On the other hand, although Synge might be  accused of being partial to man, of taking the responsibility from man’s shoulders and putting it upon the universe. Yet, there are also clues about Synge’s reliance upon the free will as he seems to have the idea that “a man’s will is apparently under the control of his mind and this means that if the other powers around him are in a momentary equilibrium, he can act freely” (Miller, 21). However, in Riders to the Sea, there is not a balance that enables the characters to be subject to their free will rather than the universe. They are simply victims of the nature. Therefore, the reflection of Synge’s idea in Riders to the Sea is that the responsibility completely belongs to the universe, rather than man’s power of creating his own destiny. The paradox that it is whether the power of the universe or the free will that constitutes the plots of our lives is, to some extent, solved in Synge’s play Riders to the Sea, as it appears that the responsibility belongs to the universe, rather than man’s conscious.

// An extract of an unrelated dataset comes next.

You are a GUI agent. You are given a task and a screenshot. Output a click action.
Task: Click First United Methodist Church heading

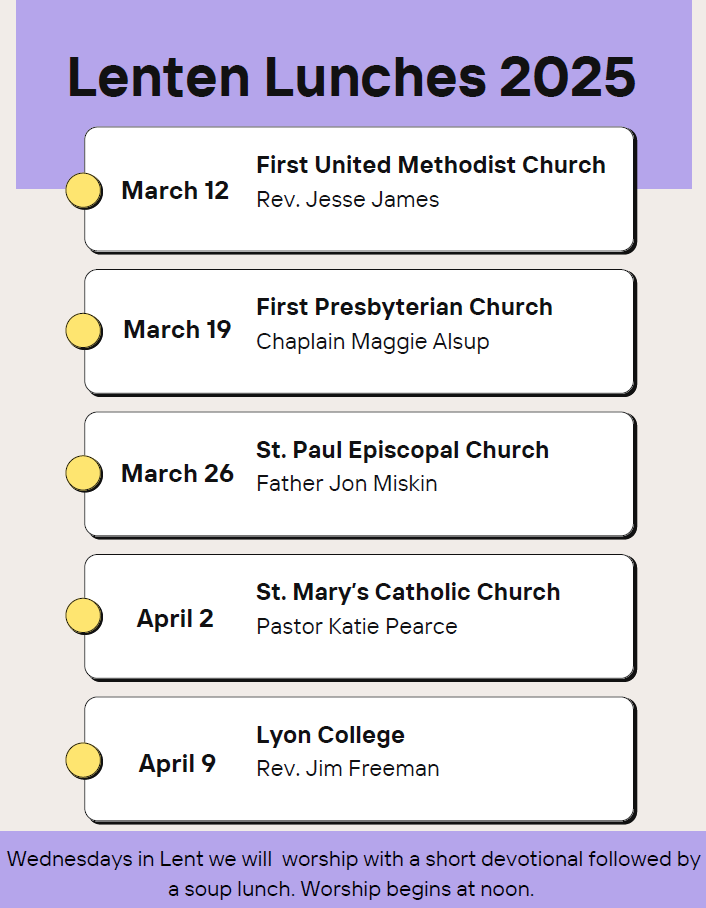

            In conclusion, being a perfect one-act tragedy, Riders to the Sea can be read by taking the dramatic Irish peasant life, the identity search of the marginalized Irish people, and most importantly, the paradox of free will and natural forces into consideration. It is showed that Synge’s understanding of man’s place in the universe can be said to be mostly depended on the nature. Although his characters are trying to be free of their faith, there is always an incline towards the path of the faith and this incline makes them the vulnerable victims of the universe, as it is seen in the play. It is Synge’s success that he deals with the concrete environment of the Irish peasants and as well as one of the most important and constant problems of mankind.